* Dataset entries

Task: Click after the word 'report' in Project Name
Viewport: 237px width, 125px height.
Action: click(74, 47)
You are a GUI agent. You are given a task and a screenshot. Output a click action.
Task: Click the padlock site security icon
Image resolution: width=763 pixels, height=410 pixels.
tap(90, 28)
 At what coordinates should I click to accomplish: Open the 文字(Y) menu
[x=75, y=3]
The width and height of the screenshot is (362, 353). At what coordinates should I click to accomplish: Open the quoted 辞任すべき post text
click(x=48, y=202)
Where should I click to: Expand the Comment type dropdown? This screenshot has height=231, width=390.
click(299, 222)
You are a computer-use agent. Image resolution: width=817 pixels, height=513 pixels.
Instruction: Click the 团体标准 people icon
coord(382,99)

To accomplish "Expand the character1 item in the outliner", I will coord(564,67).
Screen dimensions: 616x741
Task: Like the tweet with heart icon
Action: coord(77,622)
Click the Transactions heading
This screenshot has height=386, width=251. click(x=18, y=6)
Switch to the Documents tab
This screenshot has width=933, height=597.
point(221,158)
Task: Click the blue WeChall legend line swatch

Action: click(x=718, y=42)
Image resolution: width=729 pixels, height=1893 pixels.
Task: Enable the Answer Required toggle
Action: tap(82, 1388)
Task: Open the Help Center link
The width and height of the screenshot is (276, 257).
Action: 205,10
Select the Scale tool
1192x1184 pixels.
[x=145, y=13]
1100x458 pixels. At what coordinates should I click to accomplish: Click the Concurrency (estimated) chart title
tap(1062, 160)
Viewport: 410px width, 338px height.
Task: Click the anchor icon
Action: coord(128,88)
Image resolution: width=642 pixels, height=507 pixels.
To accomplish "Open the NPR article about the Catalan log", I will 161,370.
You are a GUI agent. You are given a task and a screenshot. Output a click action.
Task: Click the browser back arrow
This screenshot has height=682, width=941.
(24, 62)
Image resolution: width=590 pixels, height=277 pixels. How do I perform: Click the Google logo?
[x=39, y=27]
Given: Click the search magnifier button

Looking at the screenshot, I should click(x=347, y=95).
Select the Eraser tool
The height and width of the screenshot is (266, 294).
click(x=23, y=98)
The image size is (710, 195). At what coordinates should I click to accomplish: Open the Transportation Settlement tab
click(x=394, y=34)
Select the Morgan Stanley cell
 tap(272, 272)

* Your objective
The output should match the records above exactly, entry for entry.

* Completed exercise
Task: Click after the word 'report' in Project Name
Viewport: 237px width, 125px height.
Action: click(74, 47)
You are a GUI agent. You are given a task and a screenshot. Output a click action.
Task: Click the padlock site security icon
Image resolution: width=763 pixels, height=410 pixels.
tap(90, 28)
 At what coordinates should I click to accomplish: Open the 文字(Y) menu
[x=75, y=3]
The width and height of the screenshot is (362, 353). At what coordinates should I click to accomplish: Open the quoted 辞任すべき post text
click(x=48, y=202)
Where should I click to: Expand the Comment type dropdown? This screenshot has height=231, width=390.
click(299, 222)
You are a computer-use agent. Image resolution: width=817 pixels, height=513 pixels.
Instruction: Click the 团体标准 people icon
coord(382,99)

To accomplish "Expand the character1 item in the outliner", I will coord(564,67).
Screen dimensions: 616x741
Task: Like the tweet with heart icon
Action: coord(77,622)
Click the Transactions heading
This screenshot has height=386, width=251. click(x=18, y=6)
Switch to the Documents tab
This screenshot has width=933, height=597.
point(221,158)
Task: Click the blue WeChall legend line swatch

Action: click(x=718, y=42)
Image resolution: width=729 pixels, height=1893 pixels.
Task: Enable the Answer Required toggle
Action: tap(82, 1388)
Task: Open the Help Center link
The width and height of the screenshot is (276, 257).
Action: 205,10
Select the Scale tool
1192x1184 pixels.
[x=145, y=13]
1100x458 pixels. At what coordinates should I click to accomplish: Click the Concurrency (estimated) chart title
tap(1062, 160)
Viewport: 410px width, 338px height.
Task: Click the anchor icon
Action: coord(128,88)
Image resolution: width=642 pixels, height=507 pixels.
To accomplish "Open the NPR article about the Catalan log", I will 161,370.
You are a GUI agent. You are given a task and a screenshot. Output a click action.
Task: Click the browser back arrow
This screenshot has height=682, width=941.
(24, 62)
Image resolution: width=590 pixels, height=277 pixels. How do I perform: Click the Google logo?
[x=39, y=27]
Given: Click the search magnifier button

Looking at the screenshot, I should click(x=347, y=95).
Select the Eraser tool
The height and width of the screenshot is (266, 294).
click(x=23, y=98)
The image size is (710, 195). At what coordinates should I click to accomplish: Open the Transportation Settlement tab
click(x=394, y=34)
Select the Morgan Stanley cell
 tap(272, 272)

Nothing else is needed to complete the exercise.